:: REQUIRED ACTION ::
The line containing "Where should I" marks where copying starts, so set down that line and each one after it exactly, through the end of the records.
········
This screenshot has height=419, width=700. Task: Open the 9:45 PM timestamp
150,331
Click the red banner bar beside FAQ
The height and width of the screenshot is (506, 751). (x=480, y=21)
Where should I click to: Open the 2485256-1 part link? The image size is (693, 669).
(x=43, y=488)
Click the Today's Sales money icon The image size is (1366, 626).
········
:: TASK RESULT ::
Where should I click to: Open the 2485256-1 part link? The image size is (693, 669).
(x=43, y=488)
Click the Today's Sales money icon The image size is (1366, 626).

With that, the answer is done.